Il serait légitime de se demander, après avoir vu la bande-annonce quelque peu inquiétante, de quel genre de film il s’agit. Deux Sœurs est-il à classer dans le cercle (très select néanmoins) des films d’horreurs cultes asiatiques ? Est-ce un drame, un thriller ? Un peu de tout cela, probablement. Kim Jee-Won éclate les genres dans son film et les propose à petite dose, de manière soignée et pondérée. Il y aura de l’horreur oui (et surtout CE moment dont vous vous rappellerez longtemps), un scénario fouillé, complexe, mais aussi de la tristesse, autant que vous en voudrez.

Toutefois, comme énoncé plus haut, Deux Sœurs ne vous simplifiera pas la tâche du point de vue de la compréhension. En effet, l’histoire se déroule, non sans cette certaine lenteur assez typique des films asiatiques, et les repères temporels sont assez difficiles à fixer. Pour parfaire le tout, le film brise les codes du genre de l’horreur avec une grande justesse, restant fidèle aux apparitions fantomatiques que l’on pourrait retrouver dans un The Grudge ou encore dans Ring : le fantôme ne surgit pas avec fracas, mais de manière insidieuse. Vous regardez une scène que vous croyez calme, et en l’espace d’une seconde, le fantôme est là, sans qu’il n’y ait de cri ou de sursaut. Il est juste là, avec la démarche boiteuse et déstructurée que l’on retrouve dans ces quelques grands classiques de l’horreur asiatique et l’ambiance du film change peu à peu, sans que vous n’ayez senti de transition particulière.

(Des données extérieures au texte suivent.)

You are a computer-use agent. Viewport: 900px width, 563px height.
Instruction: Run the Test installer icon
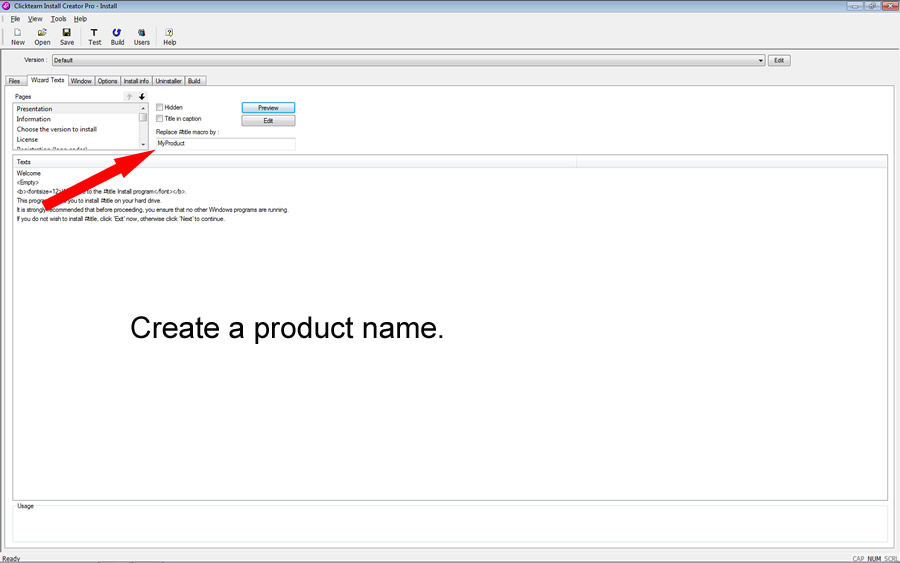[94, 36]
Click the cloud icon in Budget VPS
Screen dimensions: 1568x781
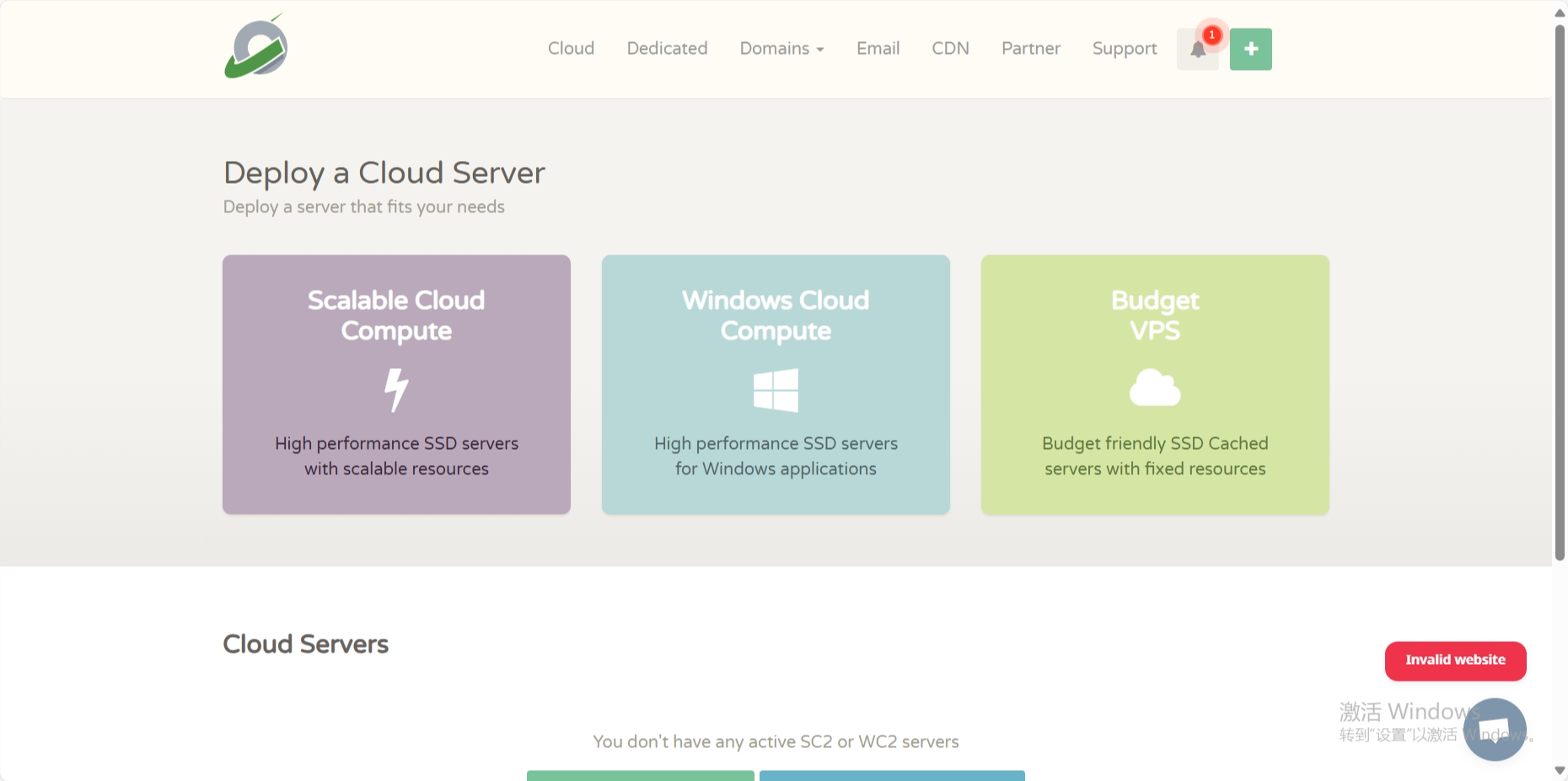pos(1154,388)
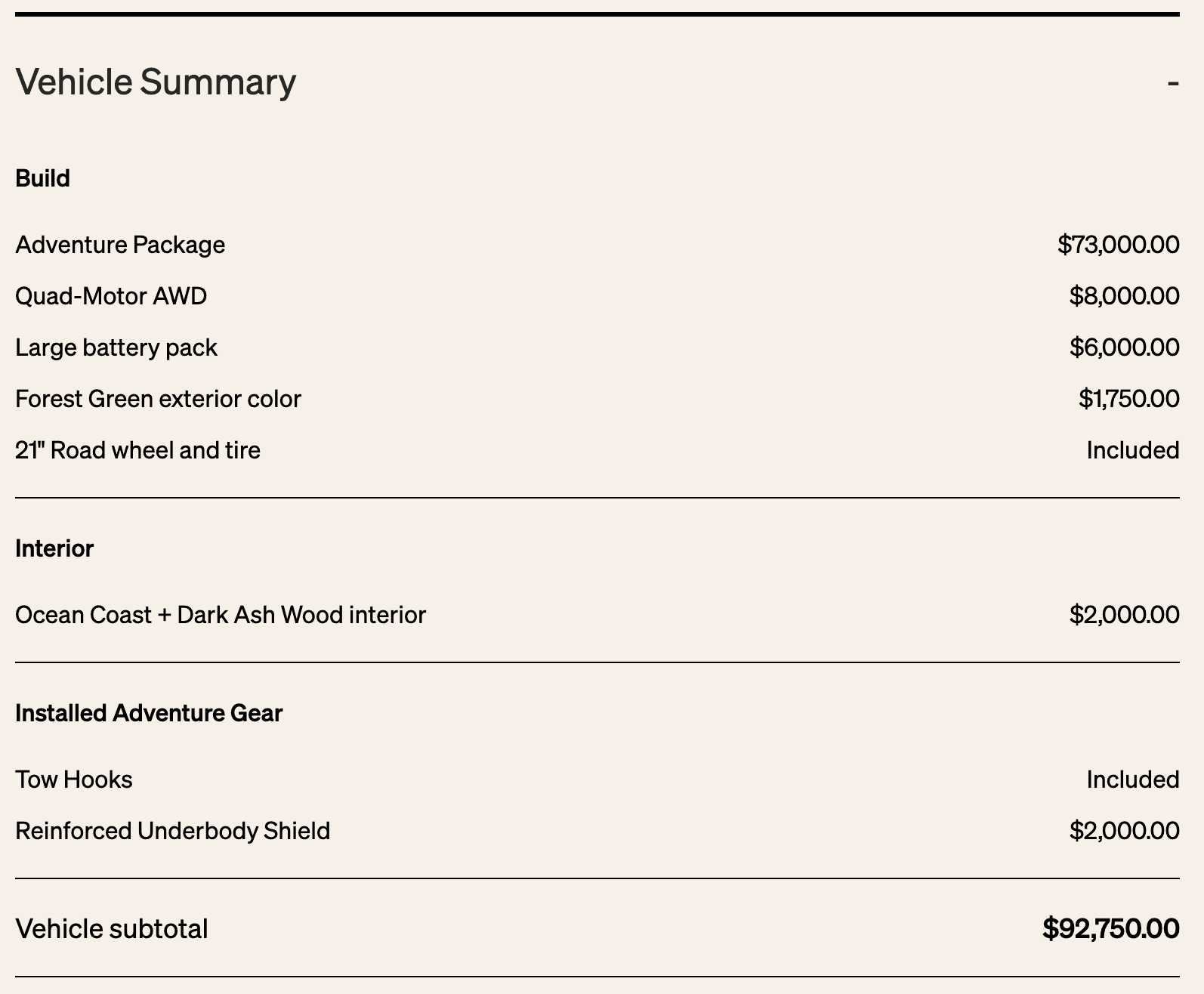The image size is (1204, 994).
Task: Select the Large battery pack item
Action: [x=116, y=347]
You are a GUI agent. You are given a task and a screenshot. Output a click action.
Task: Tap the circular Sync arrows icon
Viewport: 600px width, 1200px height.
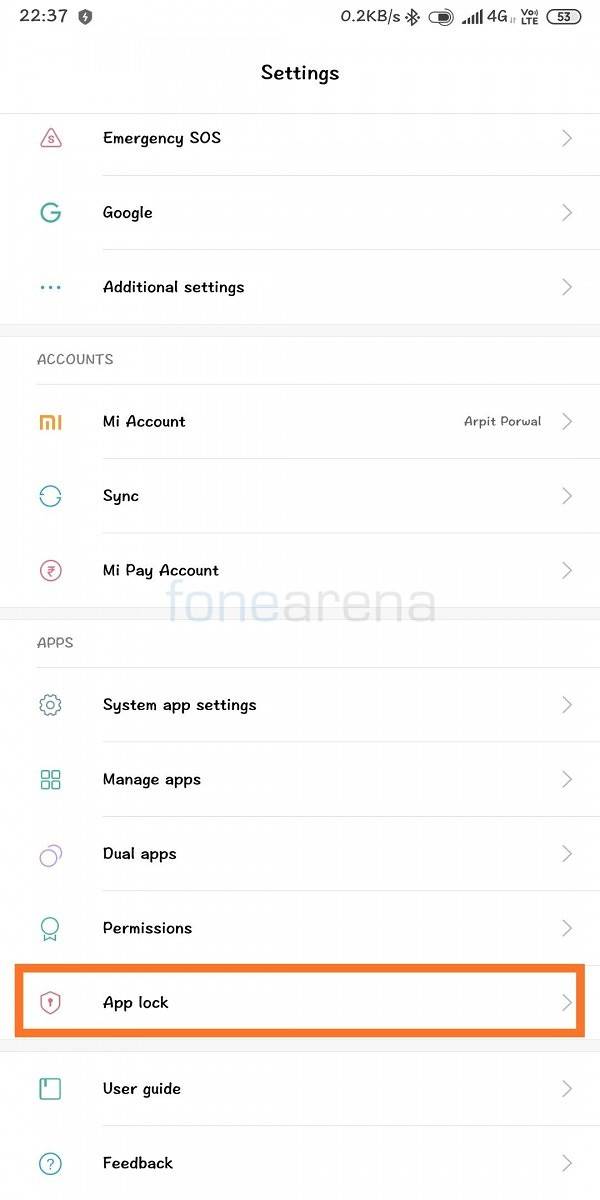tap(50, 496)
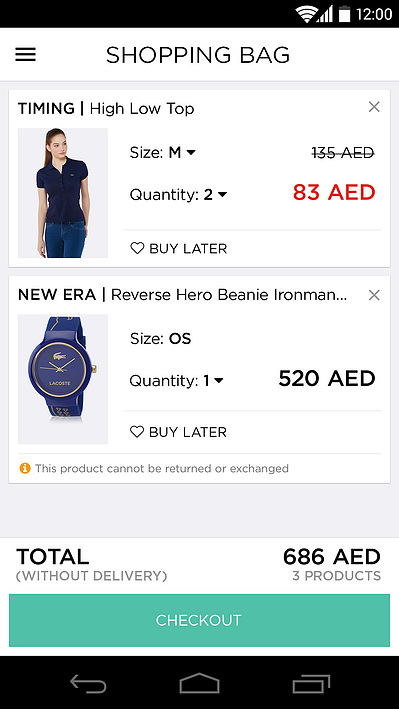Tap the NEW ERA Reverse Hero Beanie title

pyautogui.click(x=183, y=295)
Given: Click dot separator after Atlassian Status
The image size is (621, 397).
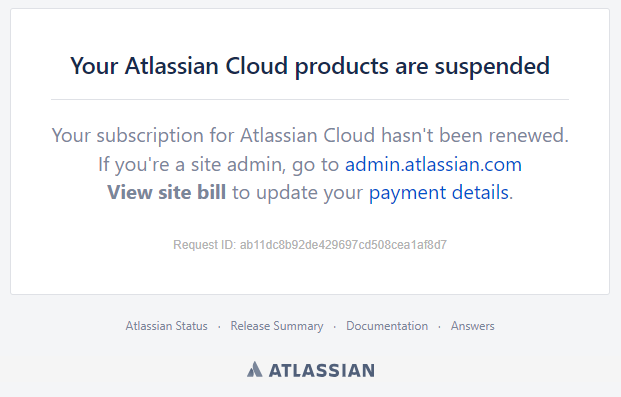Looking at the screenshot, I should coord(219,327).

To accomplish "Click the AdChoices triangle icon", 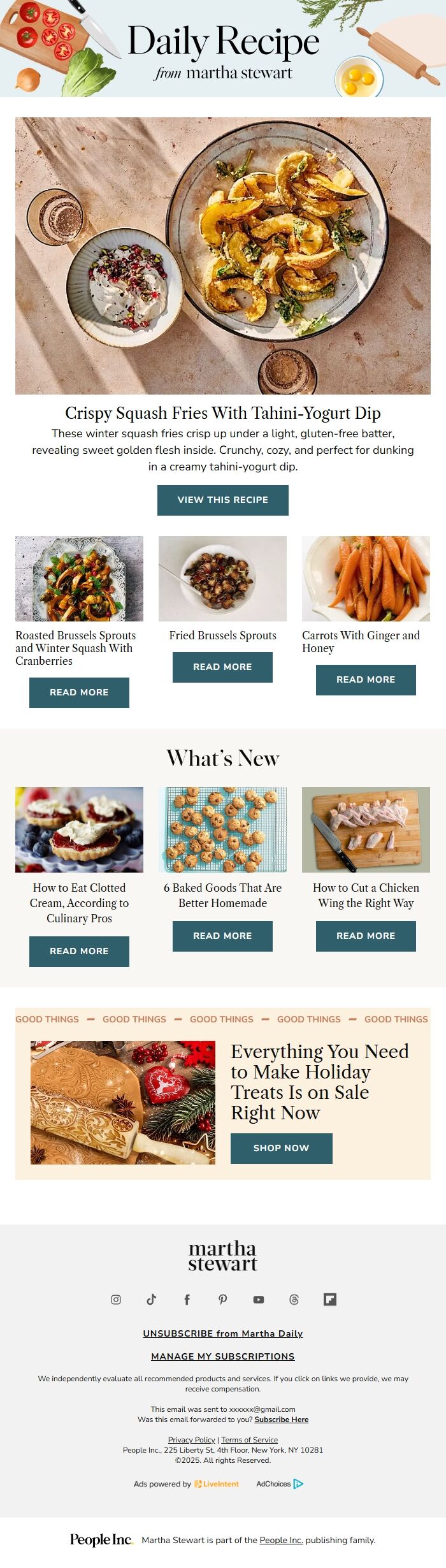I will (298, 1484).
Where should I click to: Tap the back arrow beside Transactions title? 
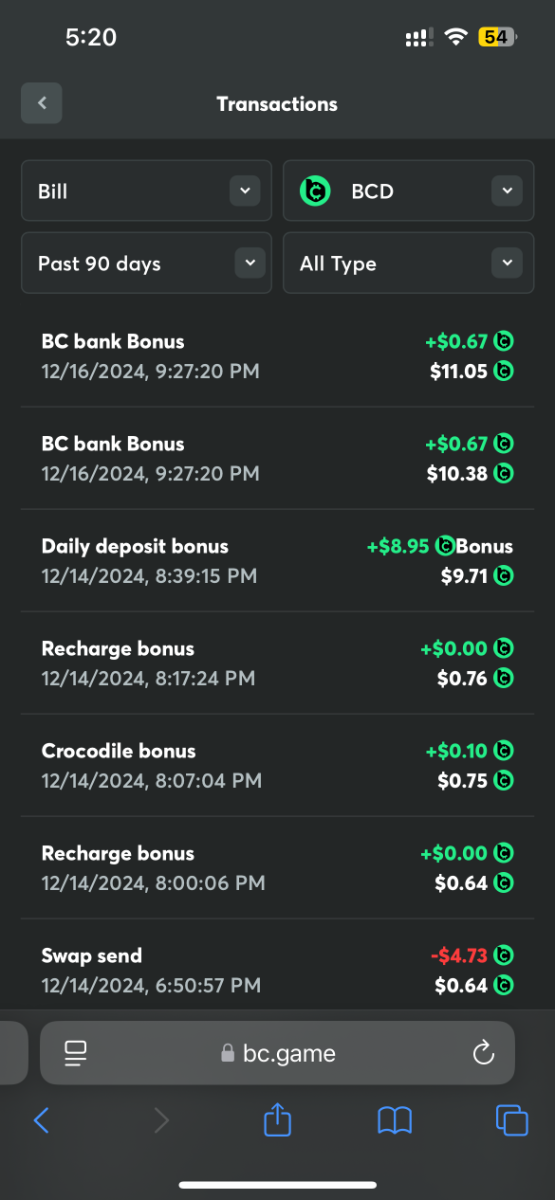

Pourtant, le réalisateur ne cède pas à la facilité de dédier son film tout entier à ce genre d’apparitions, et il marque quelques autres scènes d’effets beaucoup plus « US » où l’on sent une réelle progression allant de la tension, vers le sursaut, pour enfin aboutir au passage horrifique. Un subtil mélange des codes est donc réorchestré dans le film, de manière à ce que vous ne soyez jamais « tranquille » malgré un rythme narratif qui demeure, au contraire, plutôt lent. Enfin, entre les souvenirs, les fantômes, et les divers rebondissements, vous vous retrouverez assez vite perdu dans cet univers sombre mais néanmoins poétique.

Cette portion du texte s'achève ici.